Puradelta Lestari Targetkan Pra Penjualan Rp2,08 Triliun Sepanjang 2026

ILUSTRASI, PT Puradelta Lestari menargetkan pra penjualan Rp2,08 triliun sepanjang tahun 2026. (Sumber Gambar : Net)
Kamis, 16 Juli 2026 | 15:33:23 WIB

JAKARTA – Emiten milik grup Sinarmas, PT Puradelta Lestari Tbk. (DMAS) optimistis dapat membukukan target pra penjualan sebesar Rp2,08 triliun sepanjang 2026.

Direktur dan Sekretaris Perusahaan DMAS Tondy Suwanto mengatakan optimisme tersebut ditopang oleh tingginya permintaan lahan industri, terutama dari sektor data center, yang dinilai tetap tangguh di tengah ketidakpastian geopolitik global.
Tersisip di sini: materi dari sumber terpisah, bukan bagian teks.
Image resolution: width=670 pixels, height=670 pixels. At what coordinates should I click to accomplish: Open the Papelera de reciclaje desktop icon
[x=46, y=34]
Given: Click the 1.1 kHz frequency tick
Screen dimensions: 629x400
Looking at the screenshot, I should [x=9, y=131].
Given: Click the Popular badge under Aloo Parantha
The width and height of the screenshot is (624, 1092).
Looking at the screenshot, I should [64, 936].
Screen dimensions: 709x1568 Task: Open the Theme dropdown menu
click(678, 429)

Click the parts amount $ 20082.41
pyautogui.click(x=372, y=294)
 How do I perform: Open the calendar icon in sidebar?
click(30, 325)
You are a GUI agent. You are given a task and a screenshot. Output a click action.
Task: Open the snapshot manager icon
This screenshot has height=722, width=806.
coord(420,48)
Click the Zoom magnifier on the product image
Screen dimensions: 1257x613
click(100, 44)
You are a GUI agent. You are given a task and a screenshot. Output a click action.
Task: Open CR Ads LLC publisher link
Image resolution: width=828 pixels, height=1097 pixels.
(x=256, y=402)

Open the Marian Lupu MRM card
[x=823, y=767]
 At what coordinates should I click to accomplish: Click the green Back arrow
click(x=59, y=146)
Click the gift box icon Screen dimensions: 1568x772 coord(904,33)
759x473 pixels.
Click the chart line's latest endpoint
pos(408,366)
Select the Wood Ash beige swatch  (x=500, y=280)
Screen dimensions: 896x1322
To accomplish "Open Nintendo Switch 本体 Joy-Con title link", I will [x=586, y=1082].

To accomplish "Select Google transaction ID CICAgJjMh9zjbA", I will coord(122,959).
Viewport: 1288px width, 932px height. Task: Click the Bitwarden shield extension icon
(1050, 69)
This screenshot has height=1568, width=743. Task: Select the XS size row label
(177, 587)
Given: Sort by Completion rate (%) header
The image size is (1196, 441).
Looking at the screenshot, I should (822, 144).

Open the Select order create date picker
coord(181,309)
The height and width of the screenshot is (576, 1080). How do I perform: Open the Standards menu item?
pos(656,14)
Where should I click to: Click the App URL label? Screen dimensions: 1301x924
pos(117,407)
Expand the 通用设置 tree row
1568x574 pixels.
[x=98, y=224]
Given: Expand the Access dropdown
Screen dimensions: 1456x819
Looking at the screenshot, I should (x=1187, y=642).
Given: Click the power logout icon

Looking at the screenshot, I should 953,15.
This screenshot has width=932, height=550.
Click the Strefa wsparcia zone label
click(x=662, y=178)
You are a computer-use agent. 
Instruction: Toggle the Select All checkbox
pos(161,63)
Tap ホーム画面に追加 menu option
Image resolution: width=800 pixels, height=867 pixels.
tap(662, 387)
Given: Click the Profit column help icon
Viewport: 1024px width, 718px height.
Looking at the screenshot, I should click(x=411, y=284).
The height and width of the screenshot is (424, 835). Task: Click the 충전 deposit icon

Sebagaimana dilansir dari berita sumber, "Target pra penjualan 2026 sebesar Rp2,08 triliun merupakan peningkatan signifikan dibandingkan realisasi 2025, ditopang oleh tiga pilar penjualan lahan industri, produk komersial, dan hunian di Kota Deltamas," ujarnya, dikutip Kamis (16/7/2026).

Pada 2025, DMAS berhasil menjual sekitar 46 hektare lahan industri, di mana sektor data center menjadi motor utama dengan kontribusi mencapai 60% dari total penjualan lahan, disusul oleh sektor FMCG, makanan dan minuman (F&B), serta sektor industri lainnya.

Memasuki 2026, DMAS mencatat dalam pipeline permintaan lahan industri masih kuat.

Sebagaimana dilansir dari berita sumber, "Pada awal 2026, permintaan lahan industri di pipeline kami masih sekitar 75 hektare dan lebih dari 70% berasal dari industri data center," imbuhnya.

Menurutnya lahan industri akan tetap menjadi tulang punggung utama pendapatan, di mana 88% pendapatan usaha berasal dari segmen industri, yang mencakup pelanggan dari sektor data center, FMCG, pangan dan turunannya, serta sektor lainnya.

Di tengah meningkatnya tensi geopolitik global, DMAS menilai belum terjadi pergeseran signifikan pada minat investor terhadap kawasan industri. 

Dia menyebut minat investor terhadap lahan industri di Cikarang masih cukup solid. Sektor data center dinilai masih strategis mengingat kebutuhan infrastruktur digital di Indonesia yang terus bertumbuh.

Sebagaimana dilansir dari berita sumber, "Menurut kami, minat investor akan tetap solid, khususnya dari sektor-sektor yang bersifat struktural dan tidak tergantikan, seperti data center dan otomotif," katanya.

Hingga kuartal I/2026, DMAS telah meraup marketing sales senilai Rp561,43 miIiar atau sekitar 27% dari target sepanjang 2026.

Dari sisi keuangan, kinerja emiten pengembang kawasan industri Kota Deltamas tersebut meraih pendapatan usaha sebesar Rp1,05 triliun pada kuartal pertama 2026, atau melonjak sebesar 107% dibandingkan dengan pendapatan usaha di kuartal pertama tahun 2025 sebesar Rp507,89 miliar.

Segmen industri menjadi kontributor utama pendapatan usaha Perseroan. Lebih dari 90% dari total pendapatan usaha Perseroan berasal dari penjualan lahan industri, yaitu sebesar Rp1,03 triliun.

Selain segmen industri, pendapatan usaha perseroan juga berasal dari segmen komersial dan segmen hunian, masing-masing sebesar Rp11,20 miliar dan Rp8,15 miliar. Adapun segmen sewa dan segmen hotel, masing-masing menyumbang sebesar Rp4,44 miliar dan Rp4,04 miliar.

Sejalan dengan itu, pada kuartal I/2026, perseroan mencatatkan laba bersih sebesar Rp818,27 miIiar, atau menanjak 130% dari laba bersih kuartal pertama tahun 2025 sebesar Rp355,45 miliar. Sementara itu, marjin laba bersih tercatat sebesar 78%.